Ülkemizdeki sakin ortam yok edilmek isteniyor.
Bu tehlikeyi bizler yaşıyoruz., Biliyoruz. Görüyoruz.
Bu tehlikenin farkında olmayanlar var. Siyasi ikbal peşinde koştukları için gözleri burunlarının dibinde olup bitenleri göremeyecek kadar kör olanlar var.
İnsanların mutlu, huzurlu yaşamısını istemek yerine, siyasi çıkar hesapları yaparak kargaşa ortamından medet umanların olduğu ülkemizde, bizler daha çok böyle birlik ve beraberliğe ihtiyaçımız var şeklinde yazılar yazmaya devam ederiz.
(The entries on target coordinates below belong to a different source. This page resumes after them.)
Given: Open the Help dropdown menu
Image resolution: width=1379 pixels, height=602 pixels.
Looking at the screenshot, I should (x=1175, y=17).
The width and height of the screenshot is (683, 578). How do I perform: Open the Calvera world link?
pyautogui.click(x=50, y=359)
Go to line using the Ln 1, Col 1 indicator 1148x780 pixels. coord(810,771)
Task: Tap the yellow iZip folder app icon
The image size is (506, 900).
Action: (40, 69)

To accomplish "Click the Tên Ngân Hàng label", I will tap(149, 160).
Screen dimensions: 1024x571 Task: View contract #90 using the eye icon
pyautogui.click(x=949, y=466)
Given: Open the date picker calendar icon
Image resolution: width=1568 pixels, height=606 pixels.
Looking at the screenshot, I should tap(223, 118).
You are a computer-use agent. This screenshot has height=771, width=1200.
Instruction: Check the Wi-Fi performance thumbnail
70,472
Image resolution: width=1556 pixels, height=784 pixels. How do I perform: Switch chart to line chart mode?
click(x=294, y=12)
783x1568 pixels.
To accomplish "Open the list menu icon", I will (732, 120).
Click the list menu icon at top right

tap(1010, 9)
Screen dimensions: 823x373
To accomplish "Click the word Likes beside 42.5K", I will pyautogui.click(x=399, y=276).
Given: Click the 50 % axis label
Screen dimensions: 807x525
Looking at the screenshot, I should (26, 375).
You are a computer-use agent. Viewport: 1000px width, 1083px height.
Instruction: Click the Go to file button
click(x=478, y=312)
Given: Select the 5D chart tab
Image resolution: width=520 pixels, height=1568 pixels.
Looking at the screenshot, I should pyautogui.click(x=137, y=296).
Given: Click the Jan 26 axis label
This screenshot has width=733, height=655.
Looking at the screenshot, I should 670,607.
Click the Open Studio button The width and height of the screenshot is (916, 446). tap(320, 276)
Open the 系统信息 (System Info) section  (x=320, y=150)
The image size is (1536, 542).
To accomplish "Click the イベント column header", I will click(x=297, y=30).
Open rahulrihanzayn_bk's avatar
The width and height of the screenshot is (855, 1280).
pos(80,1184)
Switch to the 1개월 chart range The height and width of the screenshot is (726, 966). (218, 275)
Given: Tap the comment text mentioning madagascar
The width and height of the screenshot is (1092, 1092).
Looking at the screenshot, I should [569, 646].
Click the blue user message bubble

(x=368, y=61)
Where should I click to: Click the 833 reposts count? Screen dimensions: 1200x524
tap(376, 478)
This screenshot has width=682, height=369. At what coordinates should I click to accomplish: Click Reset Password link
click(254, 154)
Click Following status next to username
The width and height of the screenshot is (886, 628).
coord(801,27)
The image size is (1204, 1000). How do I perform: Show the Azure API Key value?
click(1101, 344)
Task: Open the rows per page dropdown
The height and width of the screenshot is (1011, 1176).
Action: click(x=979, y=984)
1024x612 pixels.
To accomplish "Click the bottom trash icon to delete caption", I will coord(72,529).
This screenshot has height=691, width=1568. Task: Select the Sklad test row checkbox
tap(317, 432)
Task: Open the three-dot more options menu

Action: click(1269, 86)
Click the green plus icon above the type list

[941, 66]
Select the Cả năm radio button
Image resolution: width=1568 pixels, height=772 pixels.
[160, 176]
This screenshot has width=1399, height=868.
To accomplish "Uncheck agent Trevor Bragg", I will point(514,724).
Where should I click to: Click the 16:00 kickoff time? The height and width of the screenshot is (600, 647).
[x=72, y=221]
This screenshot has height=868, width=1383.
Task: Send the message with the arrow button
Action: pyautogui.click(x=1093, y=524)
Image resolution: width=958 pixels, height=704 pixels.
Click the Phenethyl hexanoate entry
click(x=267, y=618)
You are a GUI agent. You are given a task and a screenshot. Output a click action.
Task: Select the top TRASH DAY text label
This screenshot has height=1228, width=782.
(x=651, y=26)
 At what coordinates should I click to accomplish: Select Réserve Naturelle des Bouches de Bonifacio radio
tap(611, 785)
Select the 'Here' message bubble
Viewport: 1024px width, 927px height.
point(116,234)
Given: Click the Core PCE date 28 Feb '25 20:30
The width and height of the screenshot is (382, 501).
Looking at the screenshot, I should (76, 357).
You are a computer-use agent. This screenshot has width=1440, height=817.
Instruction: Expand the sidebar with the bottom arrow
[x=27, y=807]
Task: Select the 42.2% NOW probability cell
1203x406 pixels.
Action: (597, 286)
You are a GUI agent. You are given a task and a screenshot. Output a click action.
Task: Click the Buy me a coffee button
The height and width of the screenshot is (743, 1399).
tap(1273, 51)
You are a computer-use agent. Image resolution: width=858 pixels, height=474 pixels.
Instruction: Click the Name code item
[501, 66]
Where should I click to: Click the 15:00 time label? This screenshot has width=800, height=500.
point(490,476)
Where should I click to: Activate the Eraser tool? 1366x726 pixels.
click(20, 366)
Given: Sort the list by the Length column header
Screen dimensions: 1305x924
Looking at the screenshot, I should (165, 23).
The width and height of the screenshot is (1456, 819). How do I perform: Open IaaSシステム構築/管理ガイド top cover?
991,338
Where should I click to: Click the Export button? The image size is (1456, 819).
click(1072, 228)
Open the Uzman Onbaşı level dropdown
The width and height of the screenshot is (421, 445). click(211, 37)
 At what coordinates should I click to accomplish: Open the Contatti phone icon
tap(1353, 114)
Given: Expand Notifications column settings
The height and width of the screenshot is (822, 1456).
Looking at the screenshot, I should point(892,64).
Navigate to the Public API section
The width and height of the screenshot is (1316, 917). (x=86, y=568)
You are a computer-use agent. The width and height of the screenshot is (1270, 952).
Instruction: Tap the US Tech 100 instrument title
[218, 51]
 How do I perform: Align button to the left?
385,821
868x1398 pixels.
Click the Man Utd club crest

Devam ederiz, çünkü, insanların sağlıklı, mutlu, huzurlu bir ortamda yaşamaları için gerekli önlem ve tedbirleri almakla görevli olanların, vatandaşlarını sakinleştirmek yerine ellerine silah alıp nöbet tutmalarını önerenlerin siyasi güç kazandığı ülkemizde, böylesi tehlikenin farkında olmamaları insanların gerçekten çok güç. Çünkü, Türk milleti olarak bizlerde acıma duyguları var.
Bizde, karşısındaki kişilere insan olarak bakma özelliği var.
Bizde, insanlar düşman olsa bile yaratılanı, yaratandan ötürü sevme gibi bir alışkanlıklarımız var.
İşte bütün bu özelliklerimiz sayesinde bizler, ülke bütünlüğüne dinamit koymaya çalışan teröristlere bile şevkatle yaklaşmaya çalışan bir toplumun bireyleriyiz. Kan dökenlerin savunulması için binbir gerekçe ile bahaneler düzen medya destekli bazı terör örgütlerinin bu insanlığa masummuş gibi gösterilmek istenmesine seyirci kalmak zorunda olan bir toplumda yaşamak zorundayız.
En zoru ise, terör belasına bulaşmış, eli kanlı teröristlerle siyasi beraberlik yapmak zorunda bırakılan bir seçim sonuçlarıyla bu ülkenin yeni koalisyon çalışmaları aramak zorunda kalması.
Terör yeniden hortladı, şeklinde haber yapıp, yazılar yazmak, bu toplumun bilinçlenmesine değil, daha çok öfke ve kin duymasına yol açar. Toplumda kutuplaşma daha çok başlar.
Onun için olaylara vakur ve sağduyulu yaklaşmak lazım. Ama, içimiz kan ağlarken ne kadar sağduyulu olabiliriz? Sorusuna ne yalan söyleyeyim, ben kendi adıma ve kendi payıma cevap bulamıyorum.
İşte bütün mesele burada.
Toplumda huzur ve güven hakim iken, birden, aniden ne oldu da böylesine kan dökülmeye başlandı?
Hani silahlar gömüşmüştü?
Şimdi o silahlar toprak altından çıkarılıp yeniden mi temizlenip, yağlandı? Cilalandı.
Vatandaş kanı akıtmak için mi bu ülkede kaos çıkarmak için mi böylesine kan gölüne dönen saldırılar yapılmaya başlandı?
Yazık günah değil midir bu vatan evlatlarımıza?
Türkiye’nin ateş cemberi içinde kalmasının toplumdaki tepkilerine, insanların içlerine korku salınmasına kim izin vermek ister ki?
Bütün bunları yeniden düşünmek gerekir.
O canlı bombanın anne-babası “benim çocuğum neden böyle bir eylem yaptı?” diye düşününce, çocuklarını o terör yuvalarından kurtarıp, topluma, vatana, millete hayırlı birer evlat olmasını sağlamadıkca bu saldırılar durmaz. Durmayacaktır.
Bunun suçu sadece, eylem yapanlarda değil, o eylem emrini verenlerden tutunda, onlara her türlü desteği verenlerde aramak gerekir.
Neyin savaşını veriyorlar? Bir açıklasalar da öğrensek.
Bu kadar göz yaşına yazık.
Gülmeye çalışan anneleri, yeniden ağlatmak büyük günah.